[YOUR GOAL]
Copy every record word for word. Pictures are not part of the copy.

Data excerpts

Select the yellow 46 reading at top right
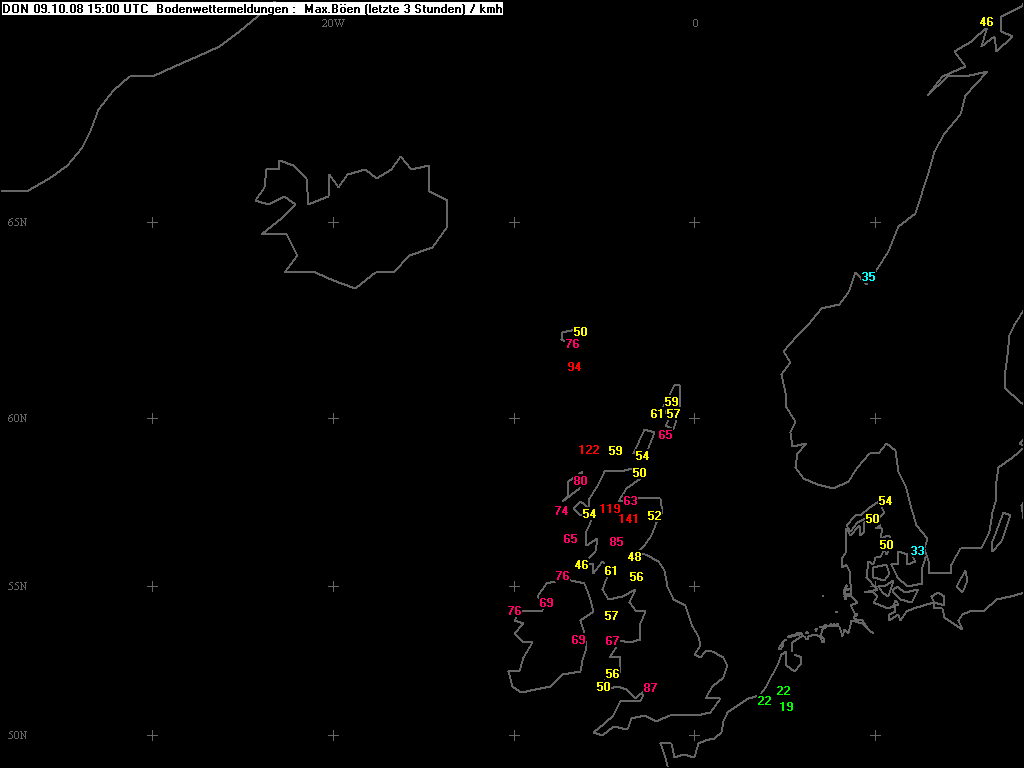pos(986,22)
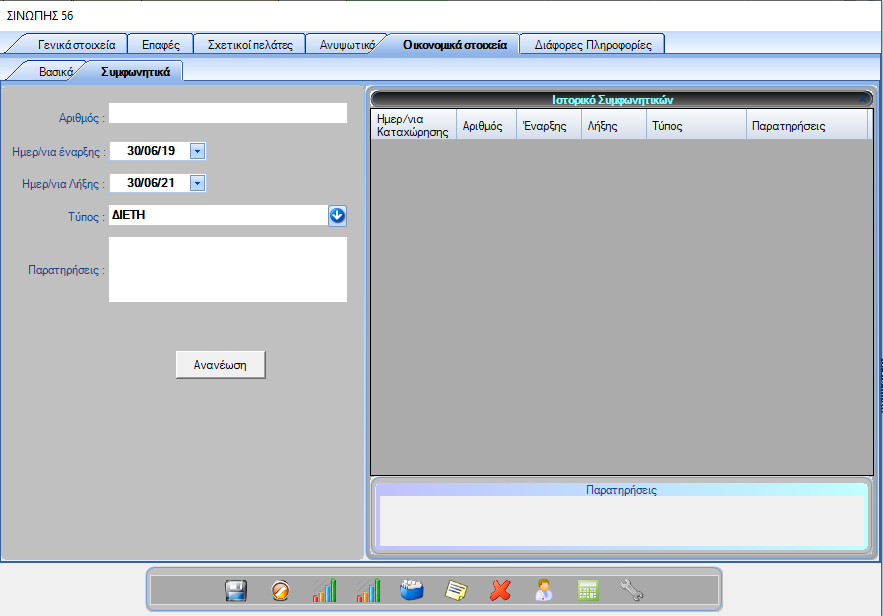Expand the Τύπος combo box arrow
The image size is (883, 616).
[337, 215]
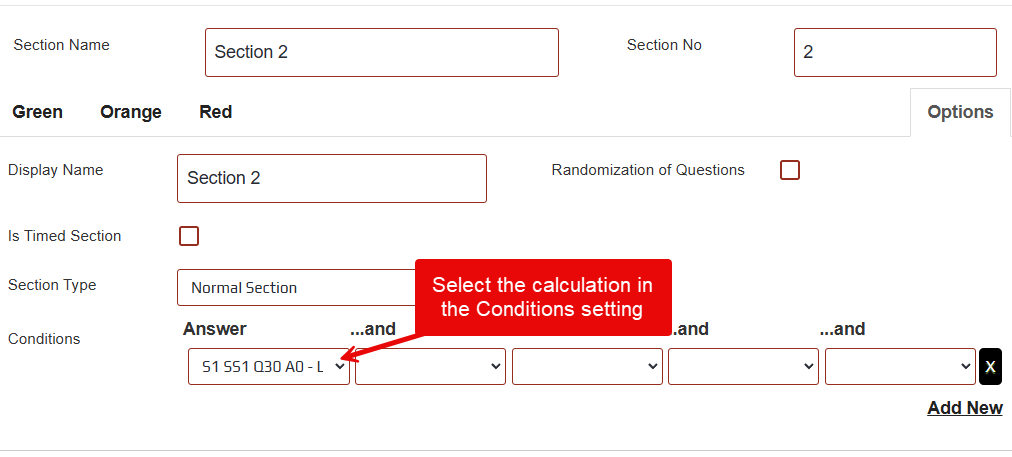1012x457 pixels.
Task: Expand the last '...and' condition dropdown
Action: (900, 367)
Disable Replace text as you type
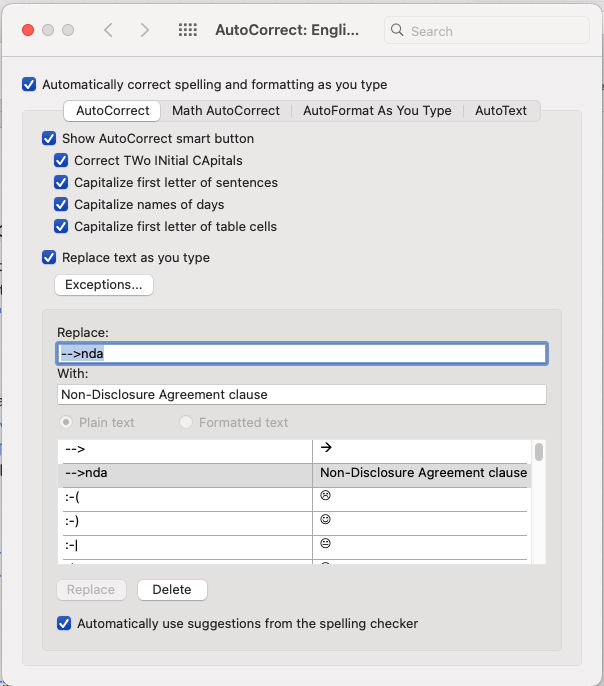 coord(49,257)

[WORKED SOLUTION]
Select the yellow 46 reading at top right
pos(986,22)
Expand the Τύπος combo box arrow
The image size is (883, 616).
[337, 215]
1012x457 pixels.
Task: Expand the last '...and' condition dropdown
Action: (900, 367)
Disable Replace text as you type
 coord(49,257)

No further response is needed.